Don wrote:
Andrei Alexandrescu wrote:
Don wrote:
Andrei Alexandrescu wrote:
module(safe) is not a comment. We need three types of modules because
of the interaction between what the module declares and what the
command line wants.
Let's assume the default, no-flag build allows unsafe code, like right
now. Then, module(safe) means that the module volunteers itself for
tighter checking, and module(system) is same as module unadorned.
But then if the user compiles with -safe, module(safe) is the same as
module unadorned, and module(system) allows for unchecked operations
in that particular module. I was uncomfortable with this, but Walter
convinced me that D's charter is not to allow sandbox compilation and
execution of malicious code. If you have the sources, you may as well
take a look at their module declarations if you have some worry.

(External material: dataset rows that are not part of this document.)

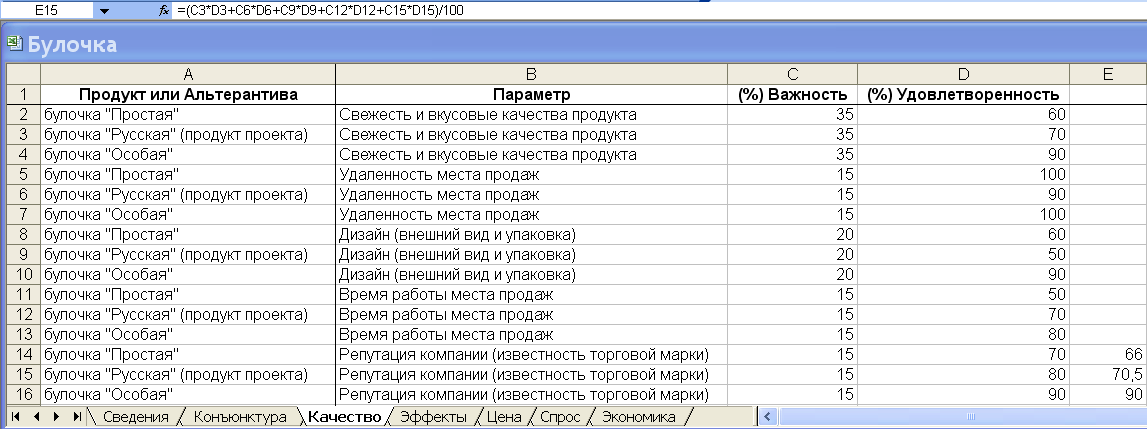Select column B header
The width and height of the screenshot is (1147, 429).
coord(531,74)
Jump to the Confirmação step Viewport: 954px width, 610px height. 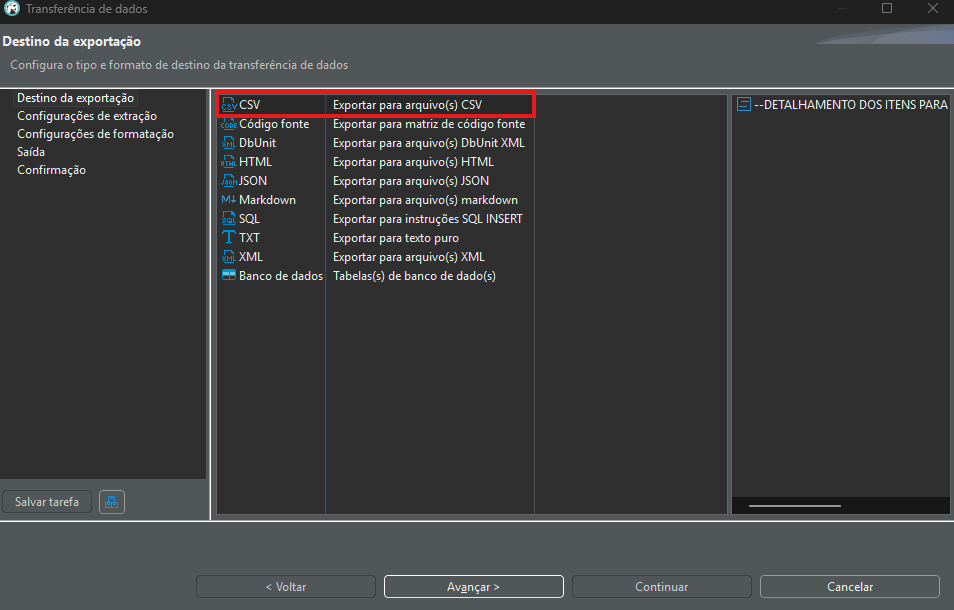(51, 170)
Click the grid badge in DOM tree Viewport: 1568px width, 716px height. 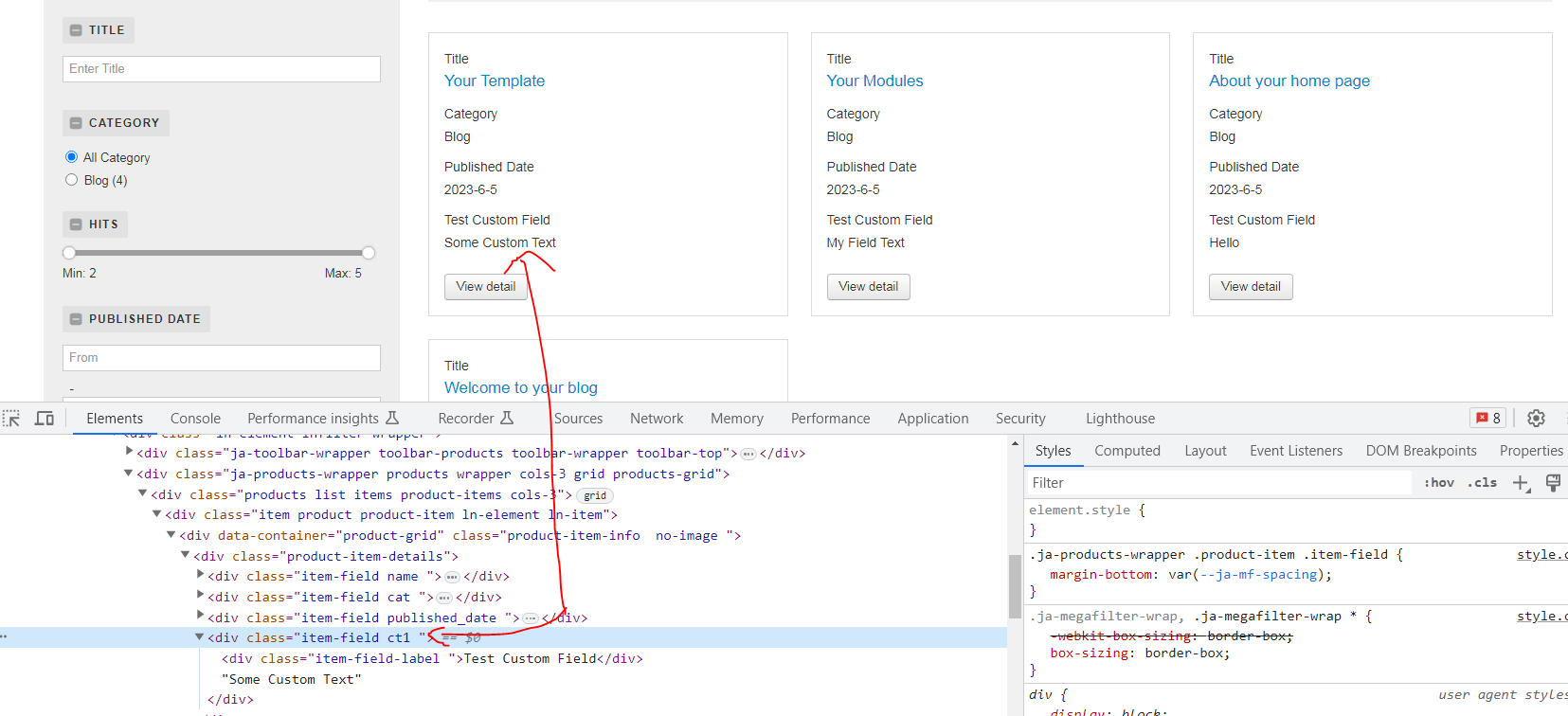pos(595,495)
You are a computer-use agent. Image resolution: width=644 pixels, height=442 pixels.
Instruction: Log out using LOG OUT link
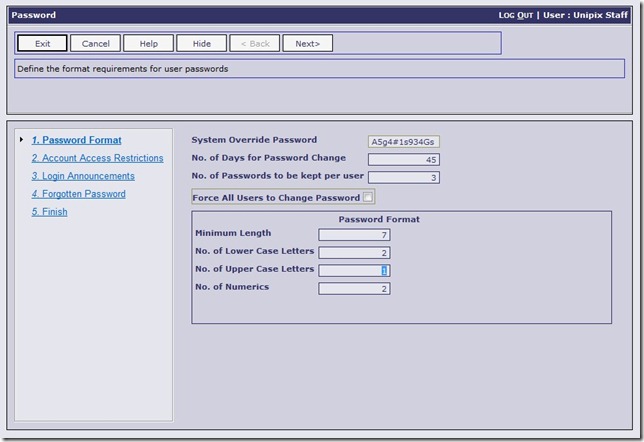[x=518, y=16]
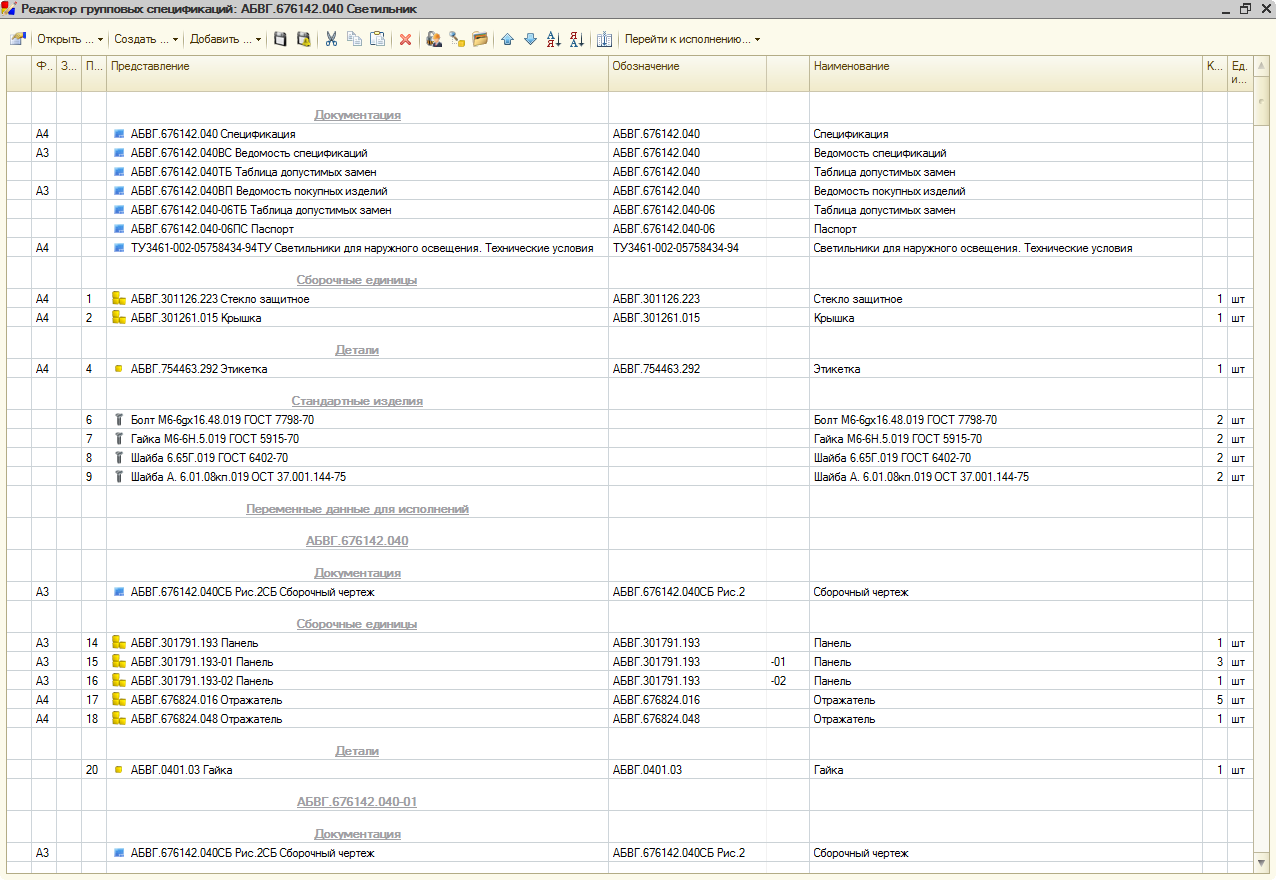Screen dimensions: 1276x880
Task: Click the paste clipboard icon
Action: pyautogui.click(x=377, y=40)
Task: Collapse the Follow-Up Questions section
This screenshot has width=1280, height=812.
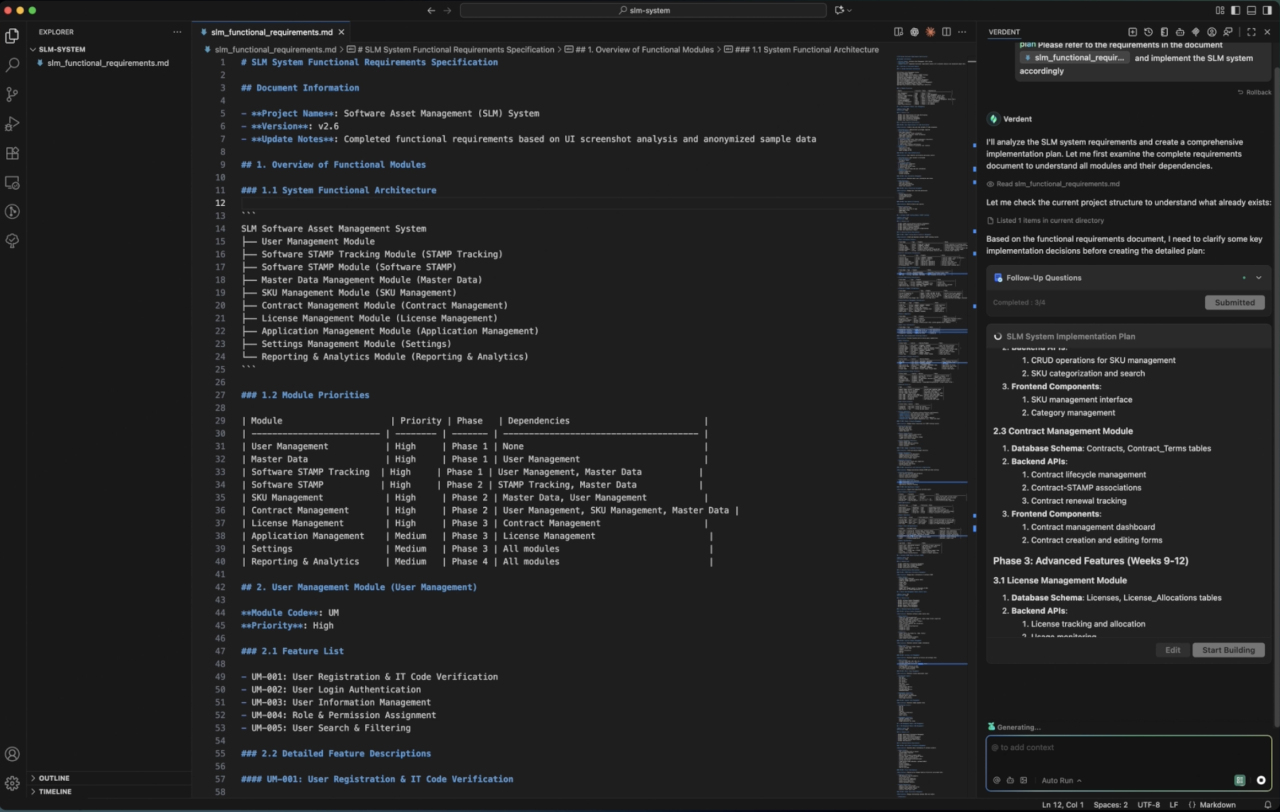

Regardless on the result of the debate regarding the default
compilation mode, if the change of that default mode is allowed in the
command line, then we need both module(safe) and module(system).
When would it be MANDATORY for a module to be compiled in safe mode?
module(safe) entails safe mode, come hell or high water.
If module(safe) implies bound-checking *cannot* be turned off for that
module, would any standard library modules be module(safe)?
I think most or all of the standard library is trusted. But don't forget
that std is a bad example of a typical library or program because std
interfaces programs with the OS.
This actually seems pretty similar to public/private.
I see three types of modules:
module : the default, should compile in -safe mode.
module(system) : Modules which need to do nasty stuff inside, but for
which all the public functions are safe.
module(sysinternal/restricted/...): Modules which exist only to
support system modules. This will include most APIs to C libraries.
Modules in the outer ring need to be prevented from calling ones in
the inner ring.
Well I wouldn't want to go any dirtier than "system", so my "system"
would be your "sysinternal". I'd like to milden "system" a bit like in
e.g. "trusted", which would be your "system".
Yeah, the names don't matter. The thing is, modules in the inner ring
are extremely rare. I'd hope there'd be just a few in druntime, and no
public ones at all in Phobos.
That sounds plausible.
Andrei